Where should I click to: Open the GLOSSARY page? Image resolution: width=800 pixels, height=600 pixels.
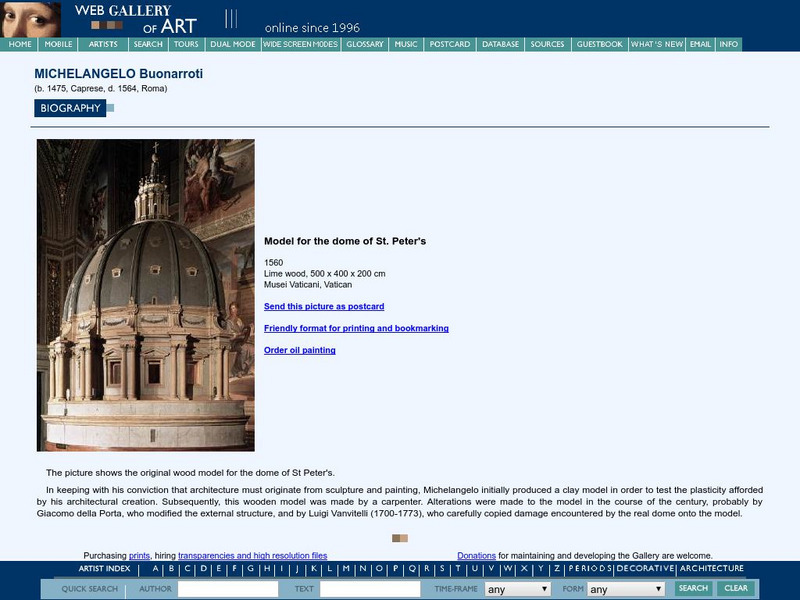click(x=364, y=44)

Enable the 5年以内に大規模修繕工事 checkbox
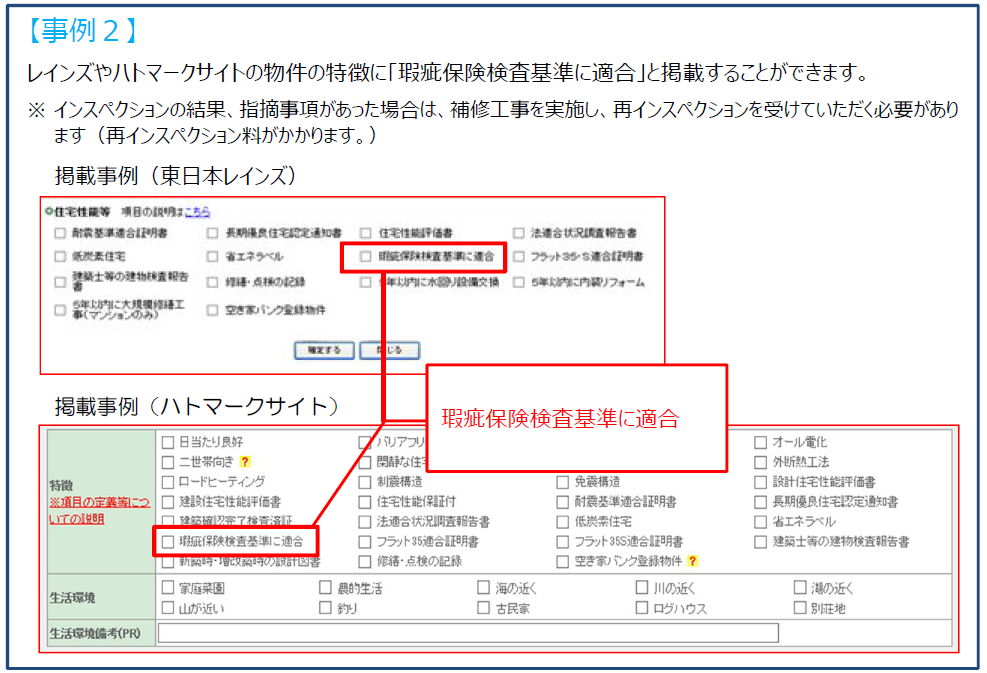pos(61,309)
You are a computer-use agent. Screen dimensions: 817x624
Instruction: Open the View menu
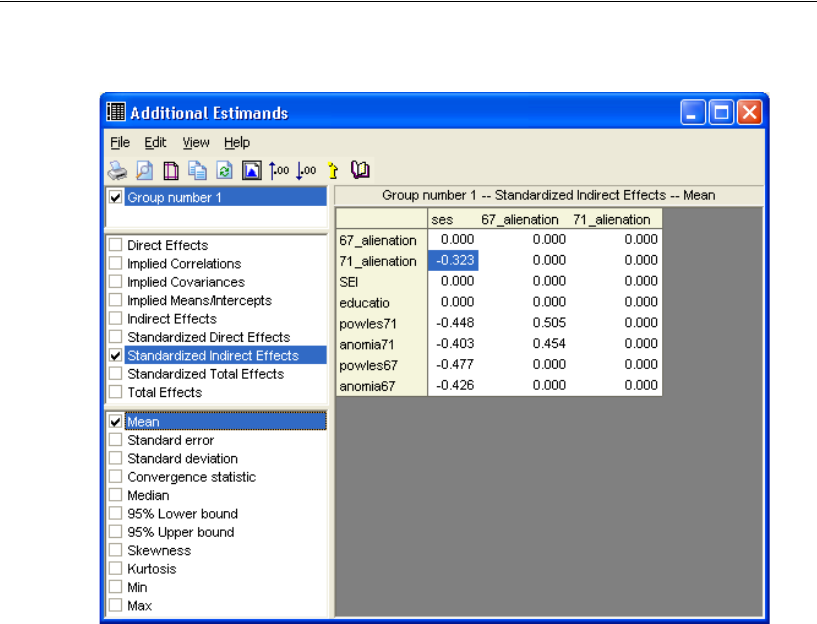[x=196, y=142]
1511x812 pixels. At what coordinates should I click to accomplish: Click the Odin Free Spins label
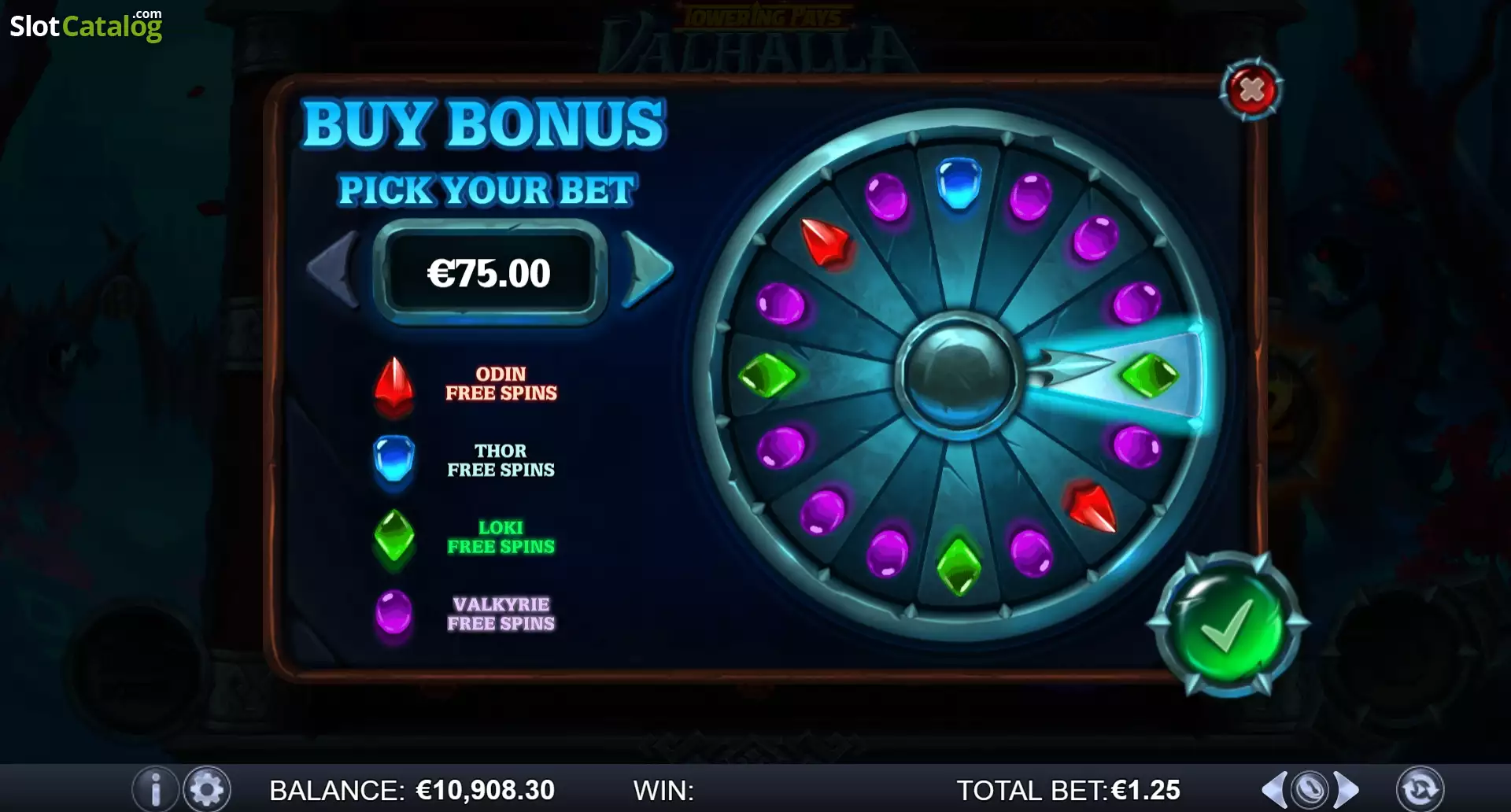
--
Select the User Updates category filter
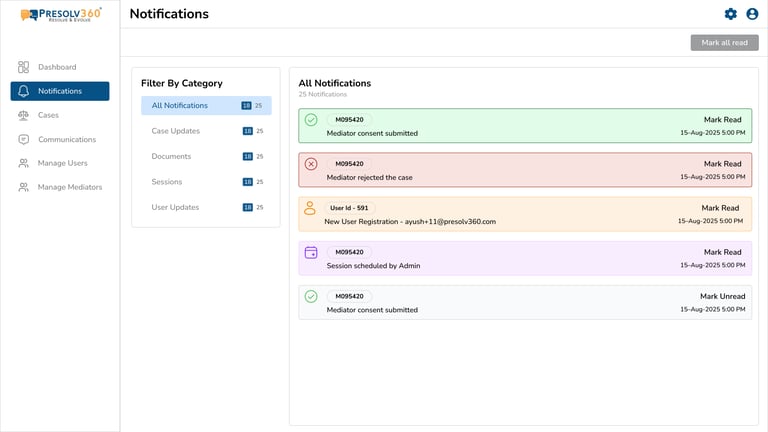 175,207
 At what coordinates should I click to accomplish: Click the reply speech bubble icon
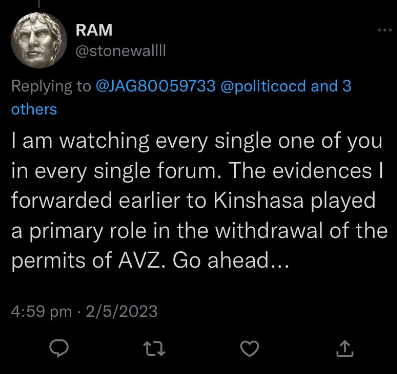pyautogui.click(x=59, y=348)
--
EXERCISE PROMPT: The reply should hold the entries above from the line with "Instruction: Open the View menu" to the line with "1511x812 pixels. At", duplicated exactly, pictures excluded.

ANSWER BOX:
Instruction: Open the View menu
[x=196, y=142]
1511x812 pixels. At what coordinates should I click to accomplish: Click the Odin Free Spins label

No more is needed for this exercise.